[Dataset entries]
*****

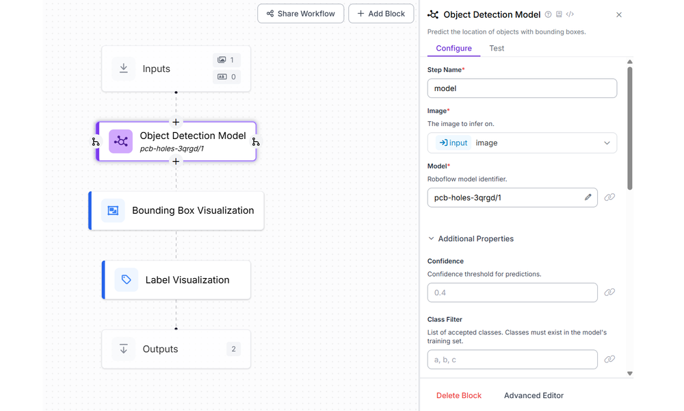Open the Advanced Editor
684x411 pixels.
(534, 395)
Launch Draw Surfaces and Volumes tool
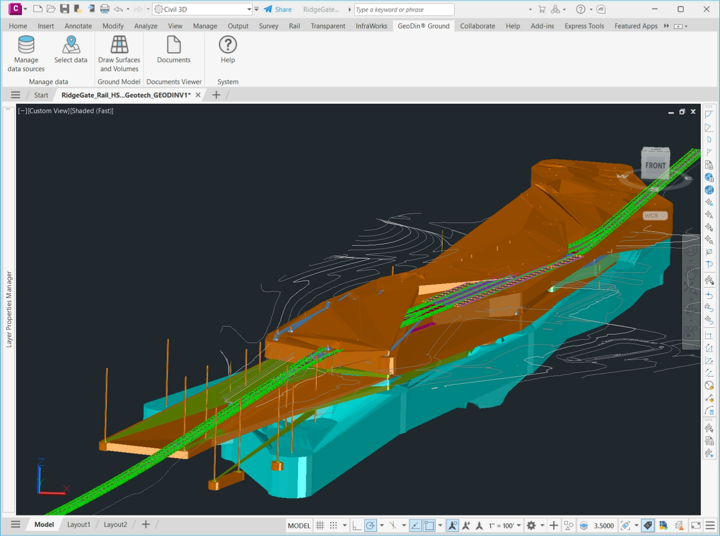 pos(119,46)
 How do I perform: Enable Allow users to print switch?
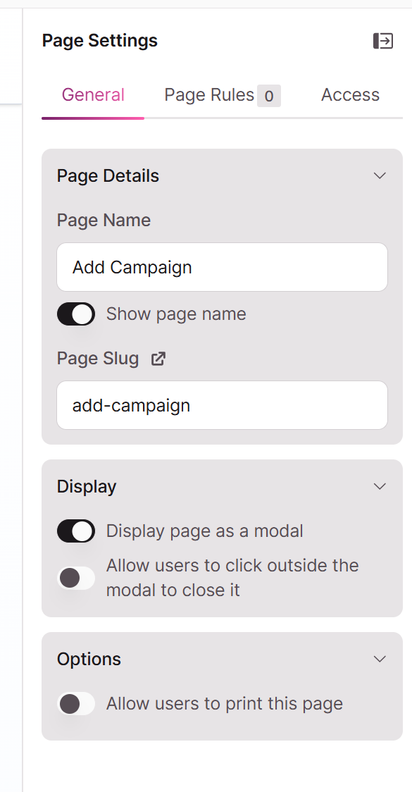76,704
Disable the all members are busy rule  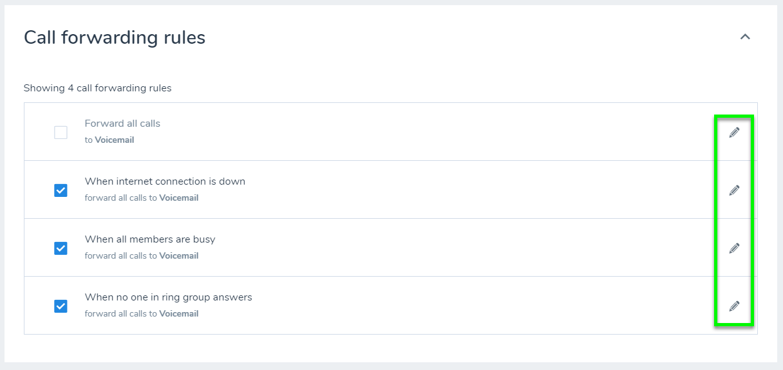pos(61,248)
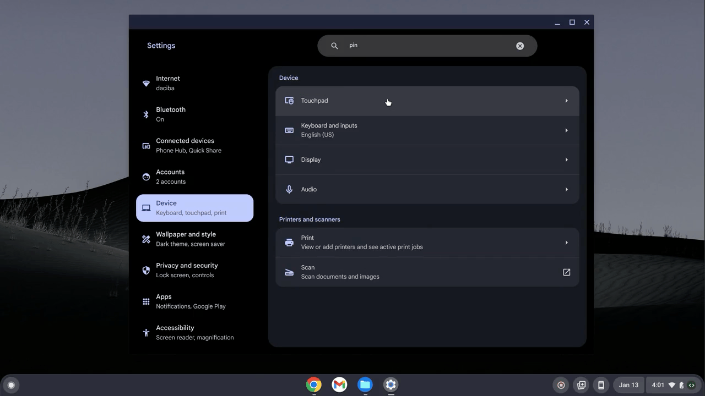705x396 pixels.
Task: Click the Audio microphone icon
Action: pos(289,189)
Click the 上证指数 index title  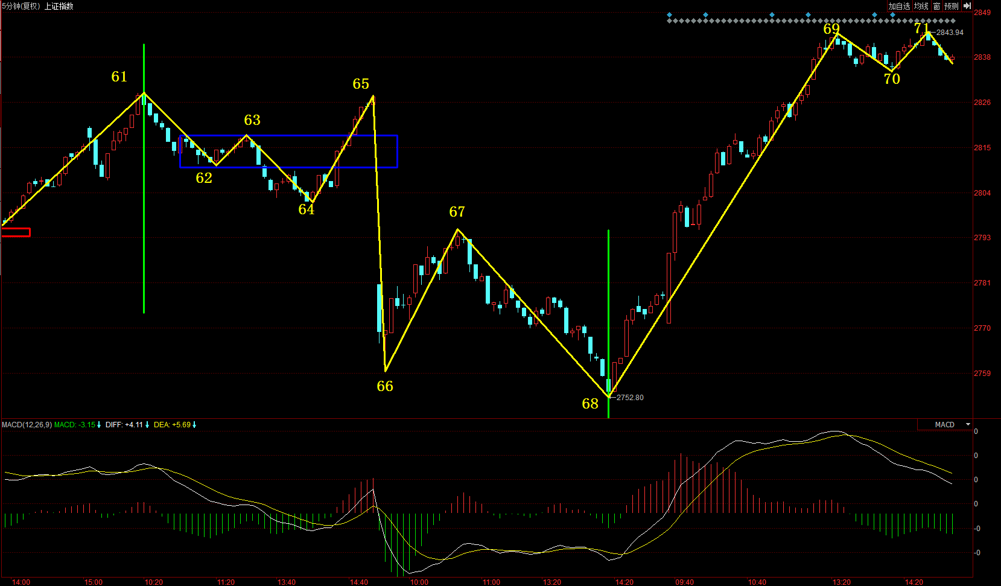point(59,6)
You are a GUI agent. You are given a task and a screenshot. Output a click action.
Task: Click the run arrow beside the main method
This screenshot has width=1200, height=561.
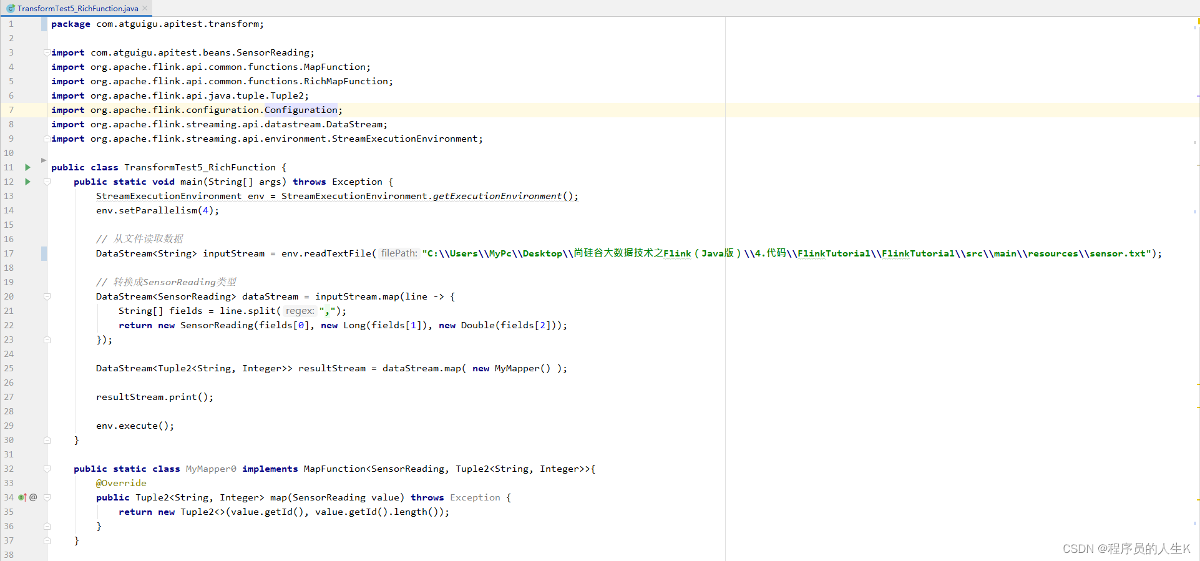(x=27, y=182)
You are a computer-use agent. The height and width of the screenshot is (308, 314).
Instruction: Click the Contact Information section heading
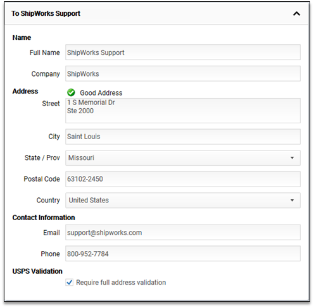(44, 218)
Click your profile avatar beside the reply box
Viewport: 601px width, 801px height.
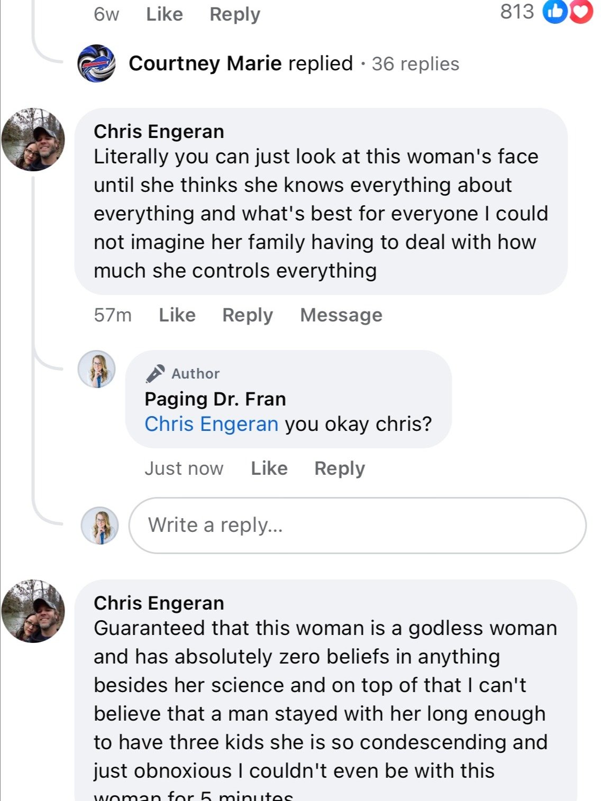coord(99,526)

*****

**Problem statement**: Extract, word for word, every line from the one containing "Task: Click the run" to the end of the data above, both ends included, and leave out the pictures.

**Response for this exercise**:
Task: Click the run arrow beside the main method
This screenshot has width=1200, height=561.
(x=27, y=182)
You are a computer-use agent. The height and width of the screenshot is (308, 314).
Instruction: Click the Contact Information section heading
(44, 218)
Click your profile avatar beside the reply box
Viewport: 601px width, 801px height.
coord(99,526)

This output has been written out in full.